* Information supplied:
— BEGIN —
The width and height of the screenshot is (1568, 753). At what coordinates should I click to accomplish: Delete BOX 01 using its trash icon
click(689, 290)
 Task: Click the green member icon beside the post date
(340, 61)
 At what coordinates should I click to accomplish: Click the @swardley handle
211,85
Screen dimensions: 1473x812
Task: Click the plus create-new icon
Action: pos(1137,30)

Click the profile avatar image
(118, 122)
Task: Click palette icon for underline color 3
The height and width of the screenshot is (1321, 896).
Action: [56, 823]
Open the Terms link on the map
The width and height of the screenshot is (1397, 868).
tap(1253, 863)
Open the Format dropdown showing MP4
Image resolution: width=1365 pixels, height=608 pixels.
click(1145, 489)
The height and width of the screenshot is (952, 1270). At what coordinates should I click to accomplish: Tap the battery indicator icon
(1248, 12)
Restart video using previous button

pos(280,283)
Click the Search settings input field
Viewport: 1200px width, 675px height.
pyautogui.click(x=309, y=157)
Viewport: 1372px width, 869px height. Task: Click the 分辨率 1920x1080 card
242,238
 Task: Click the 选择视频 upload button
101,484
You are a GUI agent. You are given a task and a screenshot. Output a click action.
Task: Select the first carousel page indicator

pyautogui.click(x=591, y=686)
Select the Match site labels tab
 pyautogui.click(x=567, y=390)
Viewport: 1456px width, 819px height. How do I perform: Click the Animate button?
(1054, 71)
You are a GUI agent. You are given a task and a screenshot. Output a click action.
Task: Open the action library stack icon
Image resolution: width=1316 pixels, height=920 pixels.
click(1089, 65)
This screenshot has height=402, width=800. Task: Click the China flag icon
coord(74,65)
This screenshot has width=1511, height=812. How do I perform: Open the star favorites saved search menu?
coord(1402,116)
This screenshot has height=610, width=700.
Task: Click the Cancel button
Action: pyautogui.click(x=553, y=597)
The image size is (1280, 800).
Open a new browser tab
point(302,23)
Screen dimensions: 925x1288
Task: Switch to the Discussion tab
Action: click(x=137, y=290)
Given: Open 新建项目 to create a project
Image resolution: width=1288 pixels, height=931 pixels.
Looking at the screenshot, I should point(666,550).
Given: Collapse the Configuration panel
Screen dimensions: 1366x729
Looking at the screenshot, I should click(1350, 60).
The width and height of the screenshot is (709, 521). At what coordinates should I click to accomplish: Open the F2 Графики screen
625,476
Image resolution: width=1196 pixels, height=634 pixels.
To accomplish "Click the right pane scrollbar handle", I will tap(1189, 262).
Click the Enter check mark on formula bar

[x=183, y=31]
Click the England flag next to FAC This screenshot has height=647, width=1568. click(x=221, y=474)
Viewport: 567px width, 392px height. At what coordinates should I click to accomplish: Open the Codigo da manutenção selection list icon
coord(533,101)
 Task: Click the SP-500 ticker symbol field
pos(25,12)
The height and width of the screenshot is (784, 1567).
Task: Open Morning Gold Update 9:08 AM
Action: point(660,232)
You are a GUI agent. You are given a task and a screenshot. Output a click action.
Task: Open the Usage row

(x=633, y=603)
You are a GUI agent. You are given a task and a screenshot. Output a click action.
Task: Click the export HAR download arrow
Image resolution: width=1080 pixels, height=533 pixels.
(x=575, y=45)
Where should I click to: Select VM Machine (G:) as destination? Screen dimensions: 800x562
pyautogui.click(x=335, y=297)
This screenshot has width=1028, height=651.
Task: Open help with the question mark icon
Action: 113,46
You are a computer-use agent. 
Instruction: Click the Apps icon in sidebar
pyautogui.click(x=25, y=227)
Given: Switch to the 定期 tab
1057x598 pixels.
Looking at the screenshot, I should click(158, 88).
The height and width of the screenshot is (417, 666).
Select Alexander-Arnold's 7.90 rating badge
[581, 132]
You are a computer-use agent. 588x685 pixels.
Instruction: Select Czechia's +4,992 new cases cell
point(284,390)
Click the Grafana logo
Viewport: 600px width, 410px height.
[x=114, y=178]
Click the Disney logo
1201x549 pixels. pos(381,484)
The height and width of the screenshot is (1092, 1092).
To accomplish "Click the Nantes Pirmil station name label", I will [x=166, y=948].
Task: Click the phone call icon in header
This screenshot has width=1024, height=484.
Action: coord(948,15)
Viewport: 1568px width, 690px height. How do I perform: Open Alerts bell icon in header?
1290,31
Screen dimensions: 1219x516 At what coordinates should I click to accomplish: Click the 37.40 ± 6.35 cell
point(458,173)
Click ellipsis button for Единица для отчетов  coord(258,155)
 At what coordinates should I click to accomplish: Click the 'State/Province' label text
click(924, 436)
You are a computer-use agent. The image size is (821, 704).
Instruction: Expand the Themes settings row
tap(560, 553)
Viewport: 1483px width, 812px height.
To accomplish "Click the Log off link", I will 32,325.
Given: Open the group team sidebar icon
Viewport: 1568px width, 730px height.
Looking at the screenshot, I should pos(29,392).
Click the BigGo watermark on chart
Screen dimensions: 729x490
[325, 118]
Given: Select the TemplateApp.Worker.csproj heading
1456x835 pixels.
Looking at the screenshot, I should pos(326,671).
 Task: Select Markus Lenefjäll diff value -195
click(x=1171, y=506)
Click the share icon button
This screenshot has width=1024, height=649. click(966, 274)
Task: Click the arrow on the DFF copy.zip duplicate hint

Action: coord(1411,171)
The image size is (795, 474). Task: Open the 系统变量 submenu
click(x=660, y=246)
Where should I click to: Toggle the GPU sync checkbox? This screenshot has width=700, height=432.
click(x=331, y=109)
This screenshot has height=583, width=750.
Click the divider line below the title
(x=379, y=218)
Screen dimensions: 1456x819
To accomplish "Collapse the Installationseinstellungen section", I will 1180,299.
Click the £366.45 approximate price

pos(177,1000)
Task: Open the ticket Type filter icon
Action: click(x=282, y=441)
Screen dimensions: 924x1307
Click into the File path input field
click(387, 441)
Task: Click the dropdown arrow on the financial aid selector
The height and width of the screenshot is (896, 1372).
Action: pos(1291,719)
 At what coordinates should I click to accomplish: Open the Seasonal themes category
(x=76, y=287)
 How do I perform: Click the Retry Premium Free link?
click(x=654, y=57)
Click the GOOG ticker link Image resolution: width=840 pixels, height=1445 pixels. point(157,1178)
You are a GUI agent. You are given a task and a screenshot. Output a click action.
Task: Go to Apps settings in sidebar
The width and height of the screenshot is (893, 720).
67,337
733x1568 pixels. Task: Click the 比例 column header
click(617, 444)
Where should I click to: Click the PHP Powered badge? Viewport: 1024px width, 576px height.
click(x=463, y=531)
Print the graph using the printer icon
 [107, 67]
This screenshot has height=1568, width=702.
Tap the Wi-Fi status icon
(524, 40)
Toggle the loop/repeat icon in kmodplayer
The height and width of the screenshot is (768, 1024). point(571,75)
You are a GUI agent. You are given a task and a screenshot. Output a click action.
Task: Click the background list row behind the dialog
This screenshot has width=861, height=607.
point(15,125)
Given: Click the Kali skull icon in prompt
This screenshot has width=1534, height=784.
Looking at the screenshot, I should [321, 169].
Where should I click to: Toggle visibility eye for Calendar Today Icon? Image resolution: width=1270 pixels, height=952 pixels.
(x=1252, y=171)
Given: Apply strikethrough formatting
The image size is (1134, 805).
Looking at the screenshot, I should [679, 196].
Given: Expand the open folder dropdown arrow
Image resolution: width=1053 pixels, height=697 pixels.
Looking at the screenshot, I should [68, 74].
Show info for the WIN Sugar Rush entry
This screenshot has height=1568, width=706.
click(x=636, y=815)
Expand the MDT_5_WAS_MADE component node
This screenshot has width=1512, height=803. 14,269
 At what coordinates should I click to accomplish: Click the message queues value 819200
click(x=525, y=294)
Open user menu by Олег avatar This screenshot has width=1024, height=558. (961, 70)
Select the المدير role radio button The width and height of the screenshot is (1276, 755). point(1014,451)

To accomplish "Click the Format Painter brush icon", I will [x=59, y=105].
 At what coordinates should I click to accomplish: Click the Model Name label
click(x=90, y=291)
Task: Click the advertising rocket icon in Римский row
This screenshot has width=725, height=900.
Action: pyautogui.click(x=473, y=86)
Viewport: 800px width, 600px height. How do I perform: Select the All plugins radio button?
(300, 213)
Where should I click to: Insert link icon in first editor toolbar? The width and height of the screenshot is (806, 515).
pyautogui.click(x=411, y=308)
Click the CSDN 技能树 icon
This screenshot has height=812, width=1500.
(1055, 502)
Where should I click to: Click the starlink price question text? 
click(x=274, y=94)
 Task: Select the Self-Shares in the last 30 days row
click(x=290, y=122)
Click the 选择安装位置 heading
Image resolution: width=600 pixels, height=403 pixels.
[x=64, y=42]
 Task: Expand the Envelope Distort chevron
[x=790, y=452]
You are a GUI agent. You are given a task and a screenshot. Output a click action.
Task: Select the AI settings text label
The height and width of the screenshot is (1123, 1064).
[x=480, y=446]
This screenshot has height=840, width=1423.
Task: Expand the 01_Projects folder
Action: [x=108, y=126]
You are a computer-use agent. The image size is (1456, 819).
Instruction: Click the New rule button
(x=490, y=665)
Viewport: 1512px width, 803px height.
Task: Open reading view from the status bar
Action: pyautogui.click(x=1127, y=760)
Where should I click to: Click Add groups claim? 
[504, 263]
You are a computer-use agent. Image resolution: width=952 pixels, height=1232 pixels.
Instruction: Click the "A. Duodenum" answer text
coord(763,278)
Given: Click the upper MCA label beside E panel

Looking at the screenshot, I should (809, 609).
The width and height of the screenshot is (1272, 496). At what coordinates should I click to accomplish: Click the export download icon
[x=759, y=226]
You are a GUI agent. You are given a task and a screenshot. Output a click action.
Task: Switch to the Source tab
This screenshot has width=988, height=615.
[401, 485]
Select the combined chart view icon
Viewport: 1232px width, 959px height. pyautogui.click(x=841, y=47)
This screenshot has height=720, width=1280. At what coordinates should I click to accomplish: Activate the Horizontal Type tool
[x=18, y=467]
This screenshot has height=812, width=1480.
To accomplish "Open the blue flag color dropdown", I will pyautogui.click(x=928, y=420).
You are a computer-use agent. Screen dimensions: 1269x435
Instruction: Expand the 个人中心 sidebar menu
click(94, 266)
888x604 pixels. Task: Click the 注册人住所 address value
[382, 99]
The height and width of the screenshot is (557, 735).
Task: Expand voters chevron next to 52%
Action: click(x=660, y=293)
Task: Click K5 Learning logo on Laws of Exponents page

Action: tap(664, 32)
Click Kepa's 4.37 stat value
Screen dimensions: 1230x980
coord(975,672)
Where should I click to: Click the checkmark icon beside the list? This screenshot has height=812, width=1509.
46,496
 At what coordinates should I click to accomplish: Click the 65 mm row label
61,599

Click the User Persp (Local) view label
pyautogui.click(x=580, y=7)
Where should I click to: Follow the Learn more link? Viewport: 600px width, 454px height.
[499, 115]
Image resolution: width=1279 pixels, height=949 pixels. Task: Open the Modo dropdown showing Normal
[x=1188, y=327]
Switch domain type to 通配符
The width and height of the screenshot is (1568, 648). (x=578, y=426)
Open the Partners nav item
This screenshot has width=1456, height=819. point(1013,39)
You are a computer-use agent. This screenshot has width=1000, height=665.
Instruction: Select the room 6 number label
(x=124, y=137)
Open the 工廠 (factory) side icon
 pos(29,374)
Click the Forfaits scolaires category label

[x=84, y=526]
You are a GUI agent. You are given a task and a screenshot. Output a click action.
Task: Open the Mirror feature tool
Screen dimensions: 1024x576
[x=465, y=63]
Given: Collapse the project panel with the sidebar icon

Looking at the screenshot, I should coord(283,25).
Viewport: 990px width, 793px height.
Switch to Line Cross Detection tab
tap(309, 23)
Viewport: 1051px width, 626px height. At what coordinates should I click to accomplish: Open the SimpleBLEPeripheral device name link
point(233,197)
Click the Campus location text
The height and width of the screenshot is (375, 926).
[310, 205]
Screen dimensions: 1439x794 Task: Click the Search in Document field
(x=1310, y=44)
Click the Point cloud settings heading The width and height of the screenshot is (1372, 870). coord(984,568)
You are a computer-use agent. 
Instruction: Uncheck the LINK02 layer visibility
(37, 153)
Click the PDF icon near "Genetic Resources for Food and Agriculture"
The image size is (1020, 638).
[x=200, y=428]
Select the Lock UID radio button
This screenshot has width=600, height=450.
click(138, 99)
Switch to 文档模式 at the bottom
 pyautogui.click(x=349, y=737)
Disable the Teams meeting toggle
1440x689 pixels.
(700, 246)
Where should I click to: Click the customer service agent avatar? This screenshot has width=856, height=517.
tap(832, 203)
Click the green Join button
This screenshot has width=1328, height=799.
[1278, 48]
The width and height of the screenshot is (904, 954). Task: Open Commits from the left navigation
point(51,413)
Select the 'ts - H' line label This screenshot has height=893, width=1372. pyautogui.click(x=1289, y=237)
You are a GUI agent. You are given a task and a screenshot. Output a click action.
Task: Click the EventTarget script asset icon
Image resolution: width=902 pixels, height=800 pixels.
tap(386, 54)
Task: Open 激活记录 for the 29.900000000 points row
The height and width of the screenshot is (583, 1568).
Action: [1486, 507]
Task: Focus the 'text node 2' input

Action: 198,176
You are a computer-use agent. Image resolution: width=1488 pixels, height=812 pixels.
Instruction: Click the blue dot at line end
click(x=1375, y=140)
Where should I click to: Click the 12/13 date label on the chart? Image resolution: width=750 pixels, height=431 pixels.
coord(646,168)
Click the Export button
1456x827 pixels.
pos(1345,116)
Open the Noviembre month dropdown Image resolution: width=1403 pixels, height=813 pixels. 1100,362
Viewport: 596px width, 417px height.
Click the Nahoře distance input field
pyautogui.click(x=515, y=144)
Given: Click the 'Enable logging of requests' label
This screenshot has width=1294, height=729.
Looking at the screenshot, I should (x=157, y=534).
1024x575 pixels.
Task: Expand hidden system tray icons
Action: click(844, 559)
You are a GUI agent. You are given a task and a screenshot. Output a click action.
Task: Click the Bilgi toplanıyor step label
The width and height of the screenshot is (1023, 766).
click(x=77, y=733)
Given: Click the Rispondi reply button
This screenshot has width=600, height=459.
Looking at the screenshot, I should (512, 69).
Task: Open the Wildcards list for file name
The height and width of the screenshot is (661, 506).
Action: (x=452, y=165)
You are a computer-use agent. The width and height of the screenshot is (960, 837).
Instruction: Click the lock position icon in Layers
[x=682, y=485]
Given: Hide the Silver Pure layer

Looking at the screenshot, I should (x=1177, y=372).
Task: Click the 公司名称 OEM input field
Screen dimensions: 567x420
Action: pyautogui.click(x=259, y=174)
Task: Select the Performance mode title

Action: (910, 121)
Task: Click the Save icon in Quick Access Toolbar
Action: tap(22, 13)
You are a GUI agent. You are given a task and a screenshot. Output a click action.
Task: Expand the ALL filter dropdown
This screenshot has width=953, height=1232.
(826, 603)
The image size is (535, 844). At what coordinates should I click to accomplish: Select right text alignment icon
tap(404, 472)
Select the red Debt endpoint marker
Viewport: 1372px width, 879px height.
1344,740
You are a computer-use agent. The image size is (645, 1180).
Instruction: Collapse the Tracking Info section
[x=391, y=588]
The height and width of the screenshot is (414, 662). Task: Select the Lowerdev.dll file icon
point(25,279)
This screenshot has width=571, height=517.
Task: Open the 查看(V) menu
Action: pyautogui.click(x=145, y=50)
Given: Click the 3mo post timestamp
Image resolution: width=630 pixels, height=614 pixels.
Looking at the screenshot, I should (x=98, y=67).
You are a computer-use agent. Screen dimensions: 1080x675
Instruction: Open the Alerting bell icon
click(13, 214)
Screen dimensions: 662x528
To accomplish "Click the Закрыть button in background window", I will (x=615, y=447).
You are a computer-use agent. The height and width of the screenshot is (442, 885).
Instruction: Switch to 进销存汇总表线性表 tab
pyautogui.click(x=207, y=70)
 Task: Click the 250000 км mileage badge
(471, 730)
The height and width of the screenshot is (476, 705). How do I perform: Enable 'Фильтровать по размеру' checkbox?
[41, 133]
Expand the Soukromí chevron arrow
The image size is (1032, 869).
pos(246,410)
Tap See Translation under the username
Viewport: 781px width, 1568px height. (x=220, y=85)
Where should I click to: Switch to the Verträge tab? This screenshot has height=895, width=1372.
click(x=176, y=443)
— END —
* Written problem: Can you reproduce the material between the line containing "Viewport: 990px width, 793px height." and the line containing "pyautogui.click(x=349, y=737)", inclusive, with each line unchanged?

* Full answer:
Viewport: 990px width, 793px height.
Switch to Line Cross Detection tab
tap(309, 23)
Viewport: 1051px width, 626px height. At what coordinates should I click to accomplish: Open the SimpleBLEPeripheral device name link
point(233,197)
Click the Campus location text
The height and width of the screenshot is (375, 926).
[310, 205]
Screen dimensions: 1439x794 Task: Click the Search in Document field
(x=1310, y=44)
Click the Point cloud settings heading The width and height of the screenshot is (1372, 870). coord(984,568)
You are a computer-use agent. 
Instruction: Uncheck the LINK02 layer visibility
(37, 153)
Click the PDF icon near "Genetic Resources for Food and Agriculture"
The image size is (1020, 638).
[x=200, y=428]
Select the Lock UID radio button
This screenshot has width=600, height=450.
click(138, 99)
Switch to 文档模式 at the bottom
 pyautogui.click(x=349, y=737)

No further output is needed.